DIRECTIONS - Retype each line of the listing below word for word, with nothing changed.
|---|
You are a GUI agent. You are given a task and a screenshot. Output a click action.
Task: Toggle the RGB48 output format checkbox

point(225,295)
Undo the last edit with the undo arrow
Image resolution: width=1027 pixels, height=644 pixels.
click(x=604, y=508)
|---|
RESPONSE BELOW -
You are a GUI agent. You are given a task and a screenshot. Output a click action.
Task: Toggle the RGB48 output format checkbox

point(225,295)
Undo the last edit with the undo arrow
Image resolution: width=1027 pixels, height=644 pixels.
click(x=604, y=508)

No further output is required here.